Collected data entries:
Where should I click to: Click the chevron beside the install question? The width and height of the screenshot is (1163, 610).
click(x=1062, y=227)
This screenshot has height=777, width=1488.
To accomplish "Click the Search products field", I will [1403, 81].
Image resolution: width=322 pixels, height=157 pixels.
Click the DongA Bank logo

WHAT YOU SHOULD DO: Please write the data above out again, exactly the same.

TASK SOLUTION:
Where should I click to: Click the chevron beside the install question? The width and height of the screenshot is (1163, 610).
click(x=1062, y=227)
This screenshot has height=777, width=1488.
To accomplish "Click the Search products field", I will [1403, 81].
Image resolution: width=322 pixels, height=157 pixels.
Click the DongA Bank logo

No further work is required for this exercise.